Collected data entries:
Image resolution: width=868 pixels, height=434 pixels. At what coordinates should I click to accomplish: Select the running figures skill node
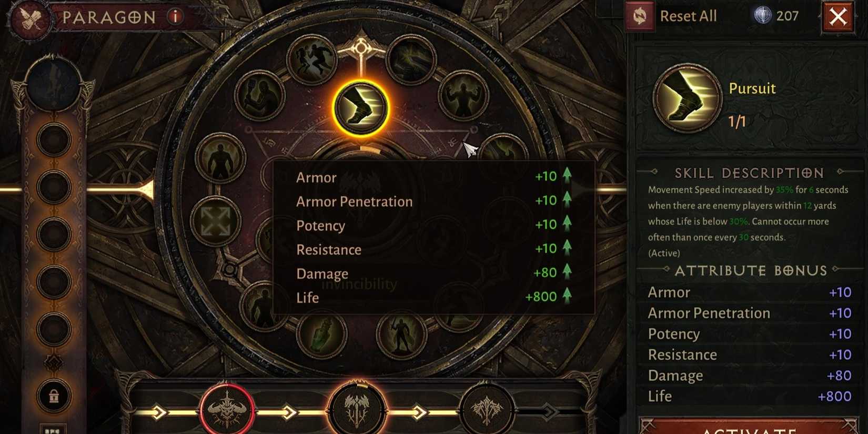click(311, 59)

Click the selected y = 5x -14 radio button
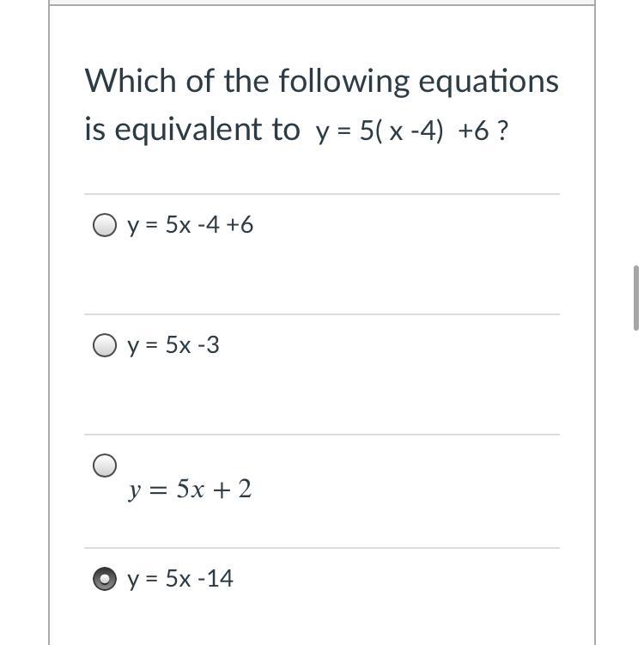[105, 580]
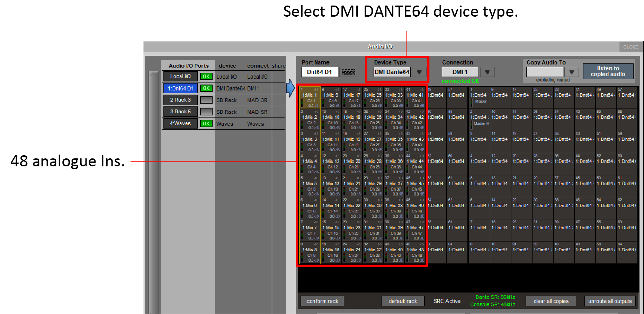Image resolution: width=644 pixels, height=314 pixels.
Task: Select the 1:Mic 25 input cell
Action: [373, 98]
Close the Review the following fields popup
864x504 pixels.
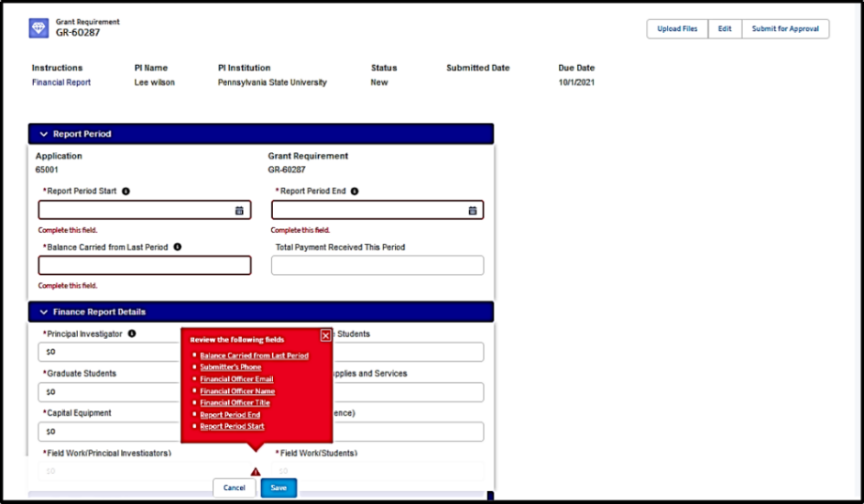point(325,335)
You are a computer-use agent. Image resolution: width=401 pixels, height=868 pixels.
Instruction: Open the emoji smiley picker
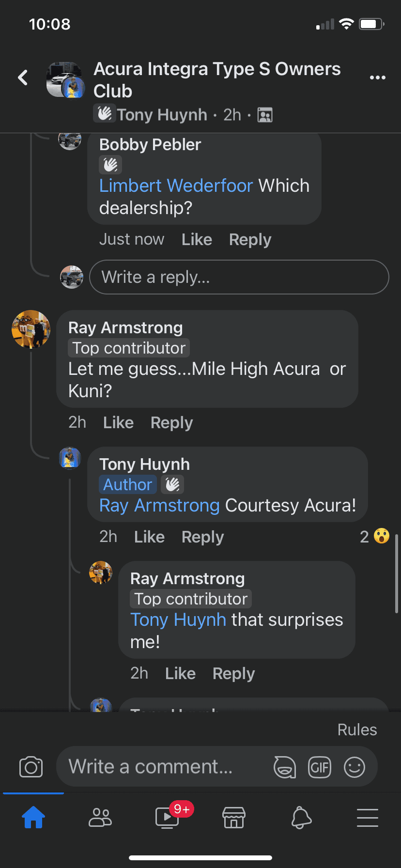pos(354,767)
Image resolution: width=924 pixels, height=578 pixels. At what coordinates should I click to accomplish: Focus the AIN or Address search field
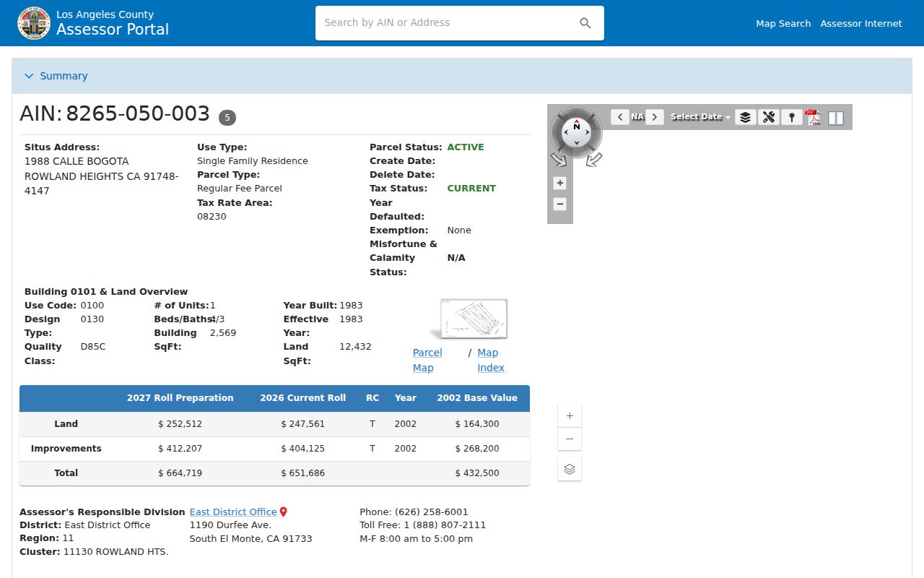pyautogui.click(x=448, y=23)
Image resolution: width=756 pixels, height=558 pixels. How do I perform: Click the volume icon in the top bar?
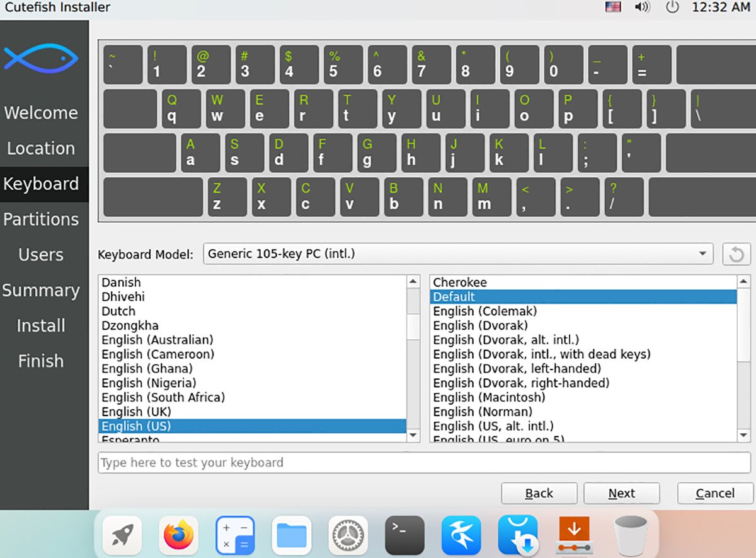click(x=643, y=8)
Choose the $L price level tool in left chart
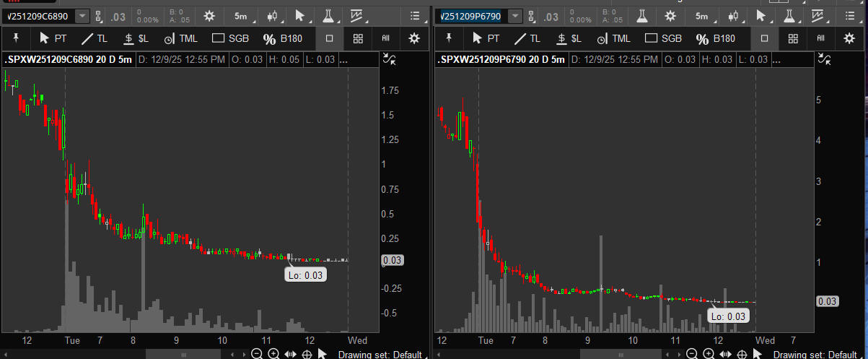Screen dimensions: 868x359 [136, 39]
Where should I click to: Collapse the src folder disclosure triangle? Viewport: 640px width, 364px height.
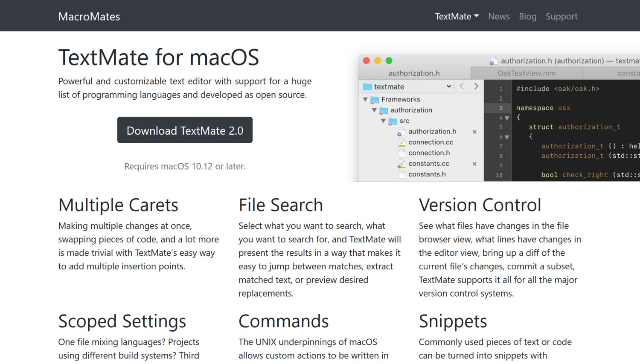tap(383, 121)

Task to complete:
Without the pictures, return the entries exactly as they appear.

Expected answer:
Image resolution: width=868 pixels, height=434 pixels. At what coordinates should I click to accomplish: Select the running figures skill node
click(311, 59)

Click the selected y = 5x -14 radio button
[105, 580]
Image resolution: width=644 pixels, height=314 pixels.
Task: Select the 1:Mic 25 input cell
Action: [373, 98]
Close the Review the following fields popup
864x504 pixels.
point(325,335)
You are a computer-use agent. Image resolution: width=401 pixels, height=868 pixels.
Instruction: Open the emoji smiley picker
pos(354,767)
Image resolution: width=924 pixels, height=578 pixels. At what coordinates should I click to accomplish: Focus the AIN or Address search field
pyautogui.click(x=448, y=23)
Image resolution: width=756 pixels, height=558 pixels. How do I perform: Click the volume icon in the top bar?
click(x=643, y=8)
Choose the $L price level tool in left chart
Screen dimensions: 868x359 [136, 39]
Where should I click to: Collapse the src folder disclosure triangle? Viewport: 640px width, 364px height.
tap(383, 121)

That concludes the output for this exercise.